» EXCERPT PROVIDED:
──────
Becoming Duchess Goldblatt by Anonymous

This true story based in make-believe is a breath of fresh air and a lot of fun. Duchess Goldblatt is a fictional 81-year-old social-media personality and author of the bestselling Feasting on the Carcasses of My Enemies, who tweets things like "Hello, lemon-lime sourballs. It’s Transitory Saturday, when we remember that nothing is good forever, and nothing is bad forever.” Becoming Duchess Goldblatt is the memoir of her creator, discovering humor, camaraderie, and community through “Her Grace” (as her fans call her) as she deals with the sadness and loneliness that comes from a divorce, partial custody of her kid, job annoyances, and the absence of care. This memoir is a powerful testament to the joys of the imagination and how a simple change in viewpoint can make a more sprightly and supportive world.
──────
» WHAT THIS TASK INVOLVES:
Answer these questions from the text on Becoming Duchess Goldblatt.
(a) How old is the fictional Duchess Goldblatt?
(b) What is the title of the bestselling book she is said to have written?
(c) What name do her fans use for her?

» EXTRACTED DATA:
──────
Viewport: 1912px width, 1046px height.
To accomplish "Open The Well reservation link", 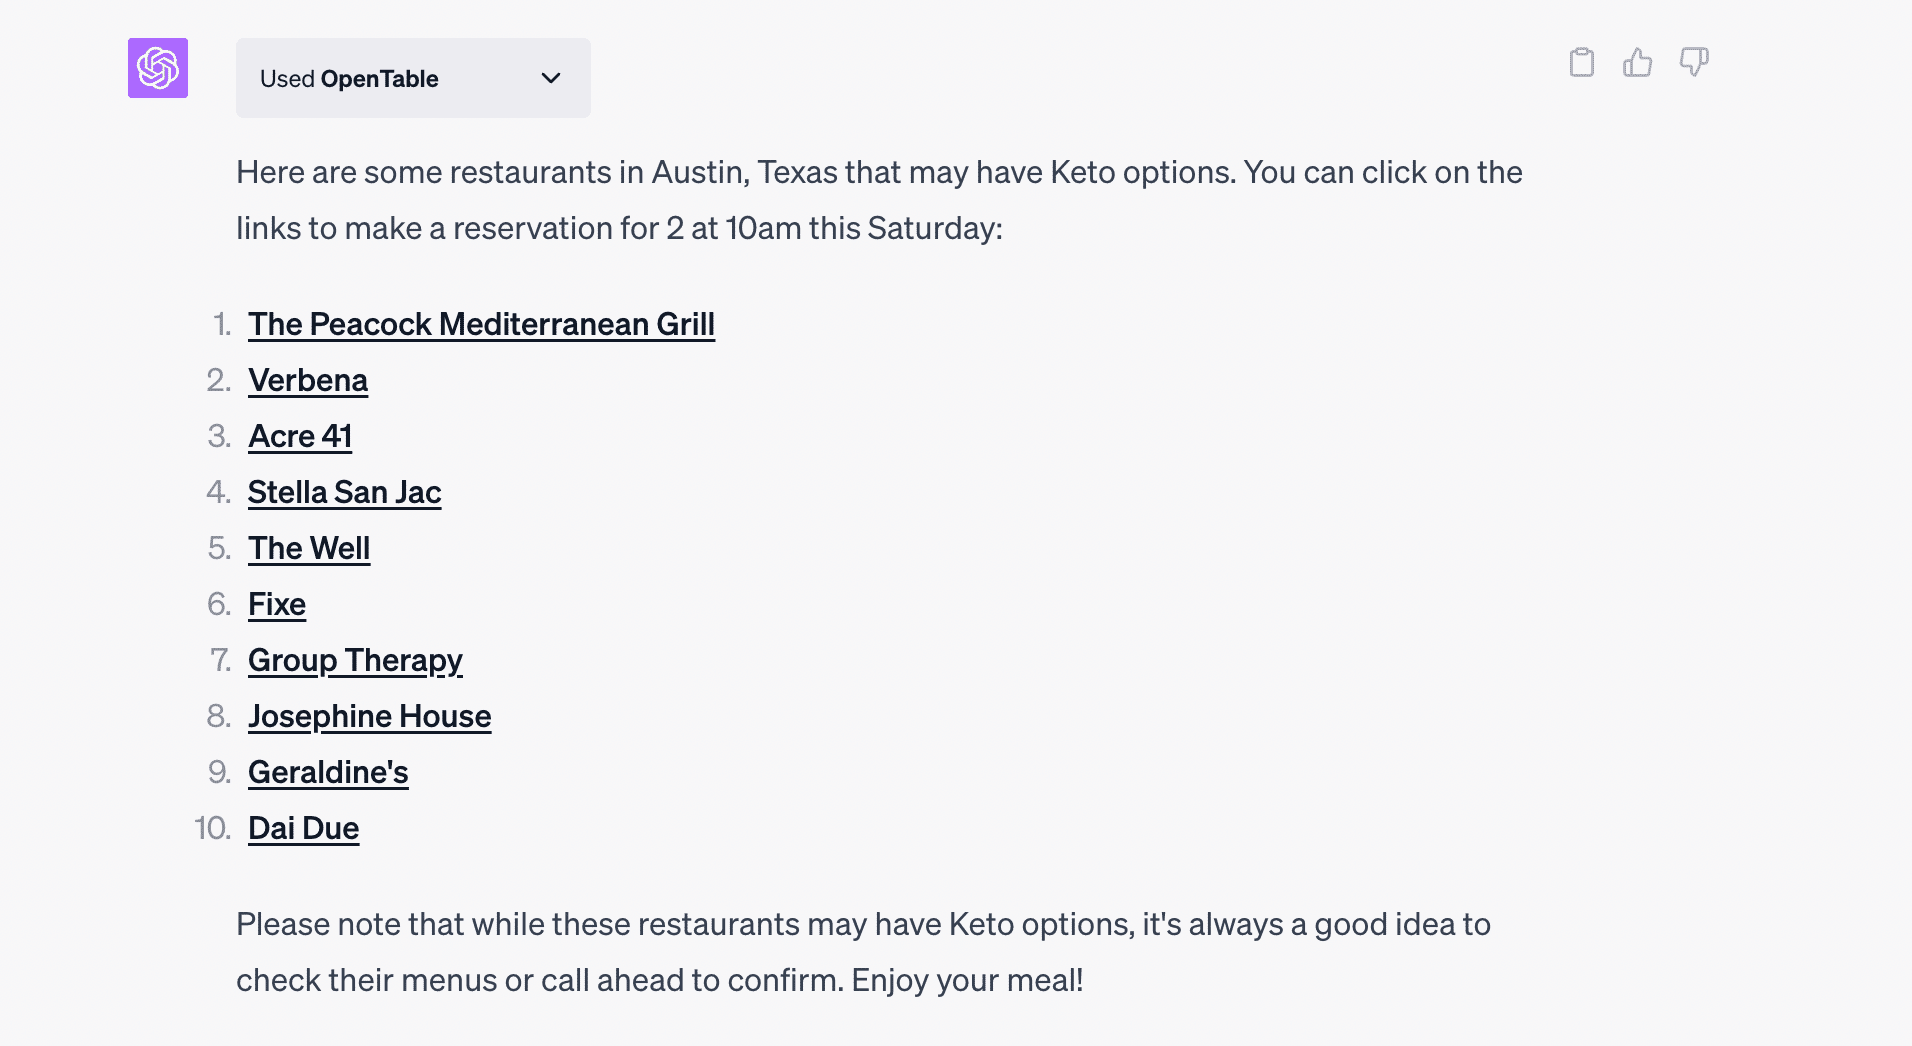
──────
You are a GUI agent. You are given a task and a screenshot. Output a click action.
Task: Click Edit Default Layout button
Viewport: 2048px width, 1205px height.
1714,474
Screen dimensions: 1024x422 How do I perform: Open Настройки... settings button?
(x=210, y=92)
──────
» RESULT:
(a) 81 years old
(b) Feasting on the Carcasses of My Enemies
(c) "Her Grace"